Red blood cell distribution width (RDW) is a parameter routinely tested to describe the heterogeneity of red blood cells. During the past decades, it has been regarded as a useful index to differential diagnosis between thalassemia andmegaloblastic anemia, aswell as iron deficiency anemia (Salvagno et al. 2015).

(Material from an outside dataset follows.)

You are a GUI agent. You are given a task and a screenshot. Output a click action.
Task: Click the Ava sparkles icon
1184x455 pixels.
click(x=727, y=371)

Autoimmune diseases as SLE usually consist of inflammatory components. The chronic inflammatory process, which is triggered by auto-antigen and maintained by both environmental and genetic factors, is a common characteristic for all autoimmune diseases (Goodnow. 2007). Therefore, inflammatory indexes, such as CRP and ESR, may be useful to assess the activity of autoimmune diseases as well. As a novel index for inflammation, RDW may be also useful to estimate the activity of autoimmune diseases. Previous studies have shown that RDW was associated with the severity of inflammatory bowel disease (IBD), SLE (Song et al. 2012, Cakal et al. 2009) and rheumatoid arthritis (RA) (Lee and Kim. 2010). A recent study has also shown that RDWwas increased in patients with systemic lupus erythematosus (SLE) (Vaya et al. 2013).
Aim of this study was to assess SLE activity by RDW, and SLEDAI.
In this study, mean RDW was higher in active cases (16.64%±4.7%) compared to other 2 groups (13.16%±2.67%, 12.7%±1.13% respectively) with high significant difference (p value<0.001). Regarding SLEDAI score, its mean was higher in active group (8.43±4.1) than other 2 groups with high significant difference (p value<0.001). Also Gulkesen and Gozel. (2018) found that RDW value was also higher in patients with SLE in comparison with the healthy control group and the elevation in the RDW was statistically significant, this was similar to results of Hu et al. (2013) as they found that RDW increased in SLE patients when compared to healthy individuals. This finding is also consistent with a recent study by Vaya et al. (2013).
When we made correlation between RDW and disease activity indices, we found that RDW positive and high significant correlate with both SLEDAI score and 24 hrs proteins, but it negative and non significant correlate with each of WBCs, HGB, PLTs, C3 and C4.
We found that patients with positive antidsDNA had mean RDW higher than patients with negative antidsDNA with high significant difference (p<0.001). However, in study of Hu et al. (2013), there was no correlation observed between RDW and the above index. This inconsistency may be due to medical intervention, which has a great effect on C3, C4, and anti-dsDNA antibodies (Stohl et al. 2012).
Conclusion
In conclusion ,in our study we found that RDW is higher in actively lupus patient group than in Inactive group, also it positively correlate with SLEDAI score and 24 hour urinary protein,so This study demonstrate that RDW could be a useful index for disease activity assessment for SLE patient, ,as it cheap method and done routinely with CBC, further well-designed studies are needed to validate the clinical value of RDW in SLE patients.